The comments come only days before Australian Foreign Minister Marise Payne visits New Zealand for formal talks with Ms Mahuta and New Zealand’s Prime Minister, Jacinda Ardern.

Beijing has responded furiously to recent joint statements from the Five Eyes group criticising crackdowns on Hong Kong and Xinjiang, and threatened reprisals.

In the last six months New Zealand has joined many of those statements, but has been conspicuously absent from some.

Tensions have also flared between Australia and New Zealand over how to handle Beijing, although most of the frustrations have been kept behind closed doors.

Earlier this year New Zealand's Trade Minister, Damien O'Connor, irritated Australian ministers and officials after suggesting that the Morrison government should show China more "respect" in order to avoid campaigns of economic punishment.


WATCH
Duration: 58 seconds
New Zealand Trade Minister Damien O'Connor suggests Australia should "be cautious with wording" when dealing with Beijing.
VIDEO https://www.abc.net.au/news/2021-04-19/new-zealand-five-eyes-intelligence-sharing-china-australia/100078834

Ms Mahuta has not held back from criticising China — including over its treatment of ethnic minorities in Xinjiang – since taking over the role.

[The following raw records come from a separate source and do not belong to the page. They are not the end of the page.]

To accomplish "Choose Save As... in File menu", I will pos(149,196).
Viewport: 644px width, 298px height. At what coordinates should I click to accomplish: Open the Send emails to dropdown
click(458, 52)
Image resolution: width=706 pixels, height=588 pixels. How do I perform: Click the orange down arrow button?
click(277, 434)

But the Foreign Minister said Five Eyes had a "specific purpose" and New Zealand would issue its own statements – or look to "other partners" in the region – when it wanted to lay out its position.

"New Zealand has been very clear, certainly in this term since we've held the portfolio, not to invoke the Five Eyes as the first point of contact on messaging out on a range of issues," she said.

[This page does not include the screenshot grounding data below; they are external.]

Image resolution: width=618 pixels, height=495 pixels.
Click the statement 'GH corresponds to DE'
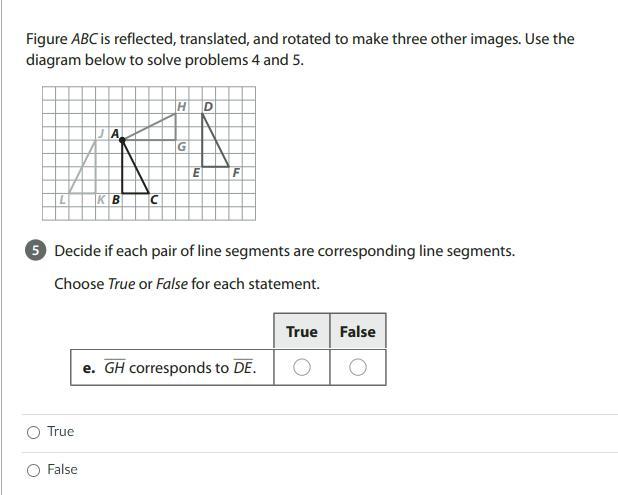(x=170, y=368)
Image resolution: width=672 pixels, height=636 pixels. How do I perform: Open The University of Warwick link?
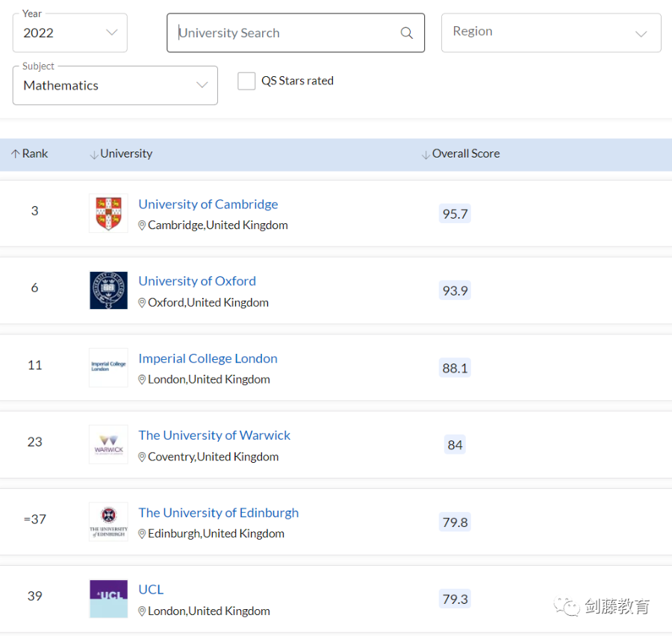pos(214,435)
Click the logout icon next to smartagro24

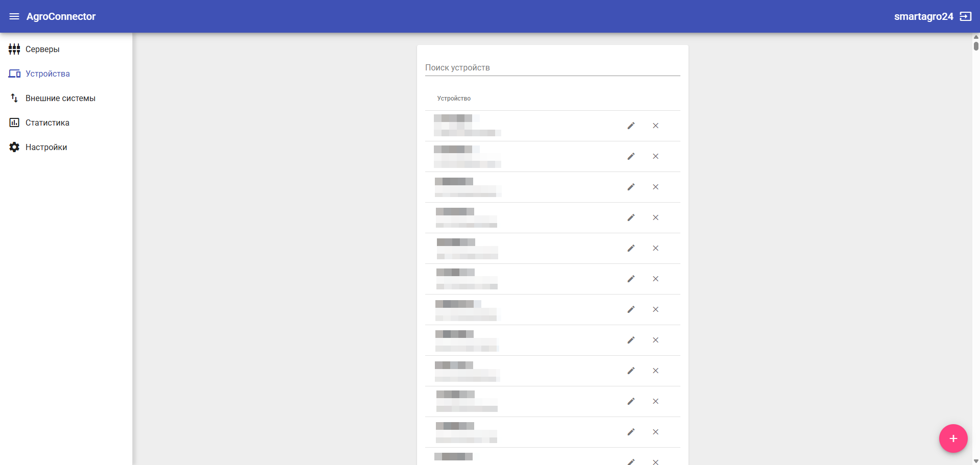pyautogui.click(x=965, y=16)
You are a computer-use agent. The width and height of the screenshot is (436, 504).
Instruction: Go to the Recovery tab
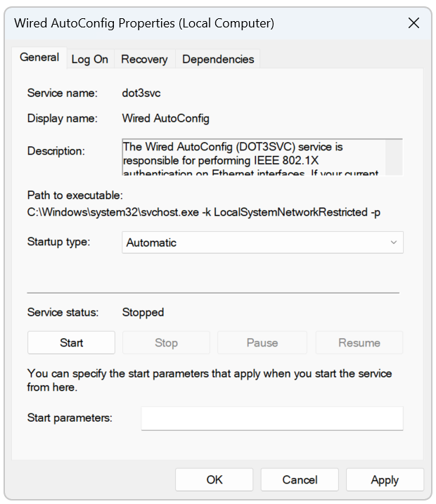coord(144,60)
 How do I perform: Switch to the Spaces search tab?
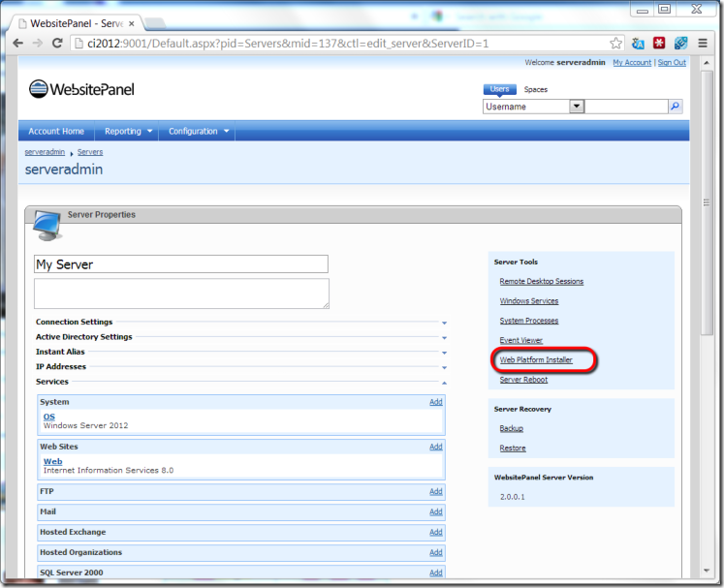(535, 89)
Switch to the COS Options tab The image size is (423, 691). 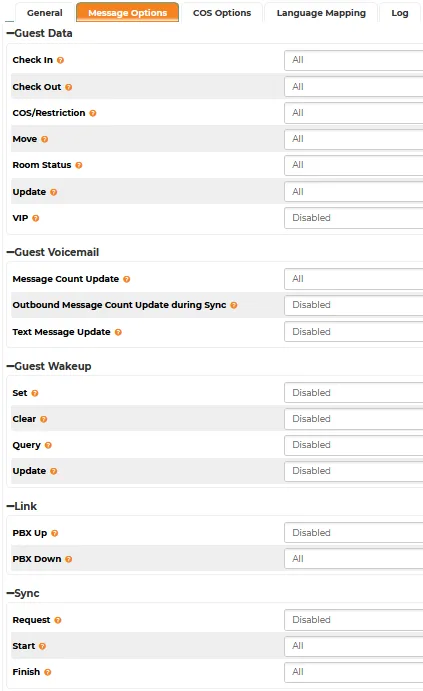(x=222, y=13)
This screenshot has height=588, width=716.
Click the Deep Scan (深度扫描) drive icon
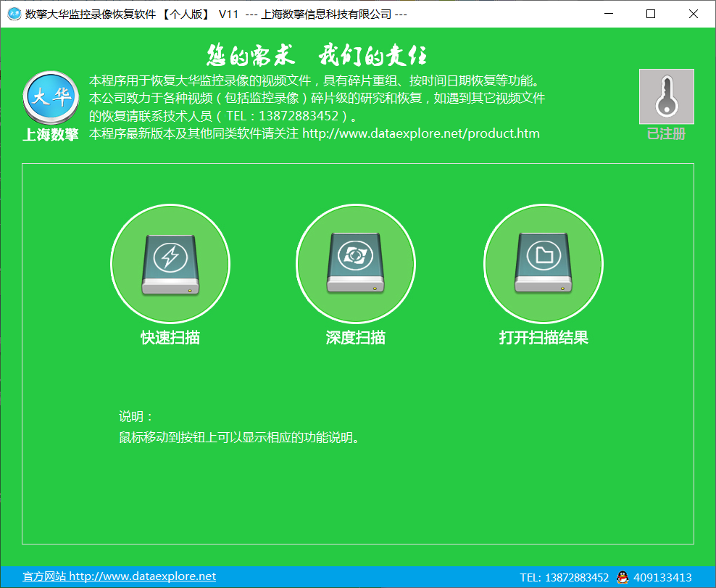[356, 264]
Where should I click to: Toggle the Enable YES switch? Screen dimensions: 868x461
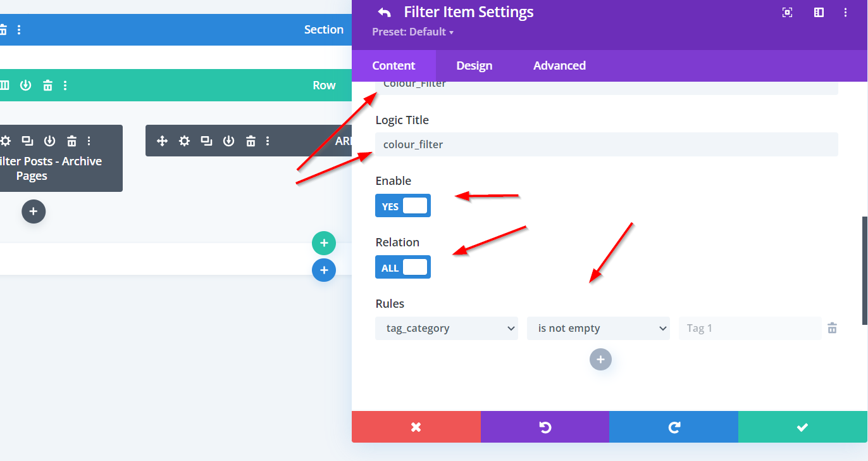403,206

"They really exist outside of the remit of the Five Eyes. We don't favour that type of approach and have expressed that to Five Eyes partners."

The Foreign Minister's comments also cast doubt on moves to expand the diplomatic architecture of Five Eyes.

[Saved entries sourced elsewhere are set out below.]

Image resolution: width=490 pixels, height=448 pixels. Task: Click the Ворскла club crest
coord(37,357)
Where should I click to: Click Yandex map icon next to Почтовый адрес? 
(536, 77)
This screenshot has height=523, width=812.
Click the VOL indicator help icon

In recent years ministers from all five countries across several different portfolios – including defence, treasury and foreign affairs – have held Five Eyes meetings.

In a statement, the Department of Foreign Affairs and Trade (DFAT) called the Five Eyes "a vital strategic alliance and key to Australia's interests".

"Countries will choose to address issues of concern in whichever forum they determine appropriate and consistent with their respective national interest," the DFAT spokesperson said.

"We share common values and approaches to many international issues which have allowed us to deepen our cooperation during an era of strategic competition in the Indo-Pacific."

Minister outlines new approach to China

Ms Mahuta made the comments after giving a major speech designed to reframe New Zealand's approach to its relationship with China.

She said New Zealand wanted to diversify its exports in order to reduce its dependence on China, saying "in terms of thinking about long-term economic resilience … there is value in diversity".

"Resting our trade relationship on just one country, long term, is probably not the way we should be thinking about things," she said.

She said New Zealand wanted mutually respectful ties with China, comparing the relationship to a "dragon and taniwha", in reference to a water-dwelling serpent in Maori mythology.

The Foreign Minister stressed the two countries would not always agree, but needed to deal with each other fairly and honestly.

"There are some things on which New Zealand and China do not, cannot, and will not, agree," Ms Mahuta said.

"It is important to acknowledge this, and to stay true to ourselves, as we seek to manage our disagreements mindful that tikanga [culture, values or customs] or underpinning how we relate to each other must be respected."

She also issued a thinly veiled warning about rising debt levels in the Pacific, although she did not single out China.

"It's no secret there's a significant level of economic vulnerability across the Pacific," she said.

"New Zealand certainty invests in the Pacific … by way of grants, not loans."

"If we're really focused on regional stability and opportunity we need to tackle this particular challenge. I hope that conversation can take place with those who seek to invest in the region."